▸ Problem statement:
Copy out the passage below on shrinking aid, the IMF and Russia's economic slide, word for word.
[Opening Page text section]
As incomes shrivel in the poor world, the economically troubled rich world isn't able to fill the gap. Even when the going was good, the Group of Eight industrial powers were struggling to meet a 2005 commitment to increase annual aid to poor countries by $50 billion by 2010. Now, official donations are set to fall by as much as 30 percent, the European Commission predicts.

The IMF may need another $150 billion to help reverse the damage to emerging markets, Managing Director Dominique Strauss- Kahn says. While "demand may be above what we have," Strauss- Kahn said in an interview that he is convinced the IMF could scrounge up the extra funds.

Putin's Role

Perched between advanced economies and the raw-materials exporters in the southern hemisphere is Russia, which used the eight-fold oil-price surge from 2002 to 2008 to reassert its claim to the great-power status that evaporated along with the Soviet empire.

Under President-turned-Prime Minister Vladimir Putin, that newfound clout became manifest in last year's invasion of neighboring Georgia and this month's shutdown of gas shipments to Europe. The tactics deflected domestic attention from the onset of the first recession since Russia's debt default in 1998. The ruble dropped 19 percent against the dollar in 2008, the steepest slide in nine years. Today, it fell to 31.0533 per dollar, the lowest level in almost six years.

Belligerency fueled by sudden wealth is likely to be inflamed by sudden scarcity, says Harold James, a history professor at Princeton University.
[Closing Page text section]
[Opening Data section section]
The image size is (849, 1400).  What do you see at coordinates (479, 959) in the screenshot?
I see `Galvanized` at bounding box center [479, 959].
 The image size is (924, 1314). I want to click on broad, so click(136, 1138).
[Closing Data section section]
▸ Answer to this exercise:
As incomes shrivel in the poor world, the economically troubled rich world isn't able to fill the gap. Even when the going was good, the Group of Eight industrial powers were struggling to meet a 2005 commitment to increase annual aid to poor countries by $50 billion by 2010. Now, official donations are set to fall by as much as 30 percent, the European Commission predicts.

The IMF may need another $150 billion to help reverse the damage to emerging markets, Managing Director Dominique Strauss- Kahn says. While "demand may be above what we have," Strauss- Kahn said in an interview that he is convinced the IMF could scrounge up the extra funds.

Putin's Role

Perched between advanced economies and the raw-materials exporters in the southern hemisphere is Russia, which used the eight-fold oil-price surge from 2002 to 2008 to reassert its claim to the great-power status that evaporated along with the Soviet empire.

Under President-turned-Prime Minister Vladimir Putin, that newfound clout became manifest in last year's invasion of neighboring Georgia and this month's shutdown of gas shipments to Europe. The tactics deflected domestic attention from the onset of the first recession since Russia's debt default in 1998. The ruble dropped 19 percent against the dollar in 2008, the steepest slide in nine years. Today, it fell to 31.0533 per dollar, the lowest level in almost six years.

Belligerency fueled by sudden wealth is likely to be inflamed by sudden scarcity, says Harold James, a history professor at Princeton University.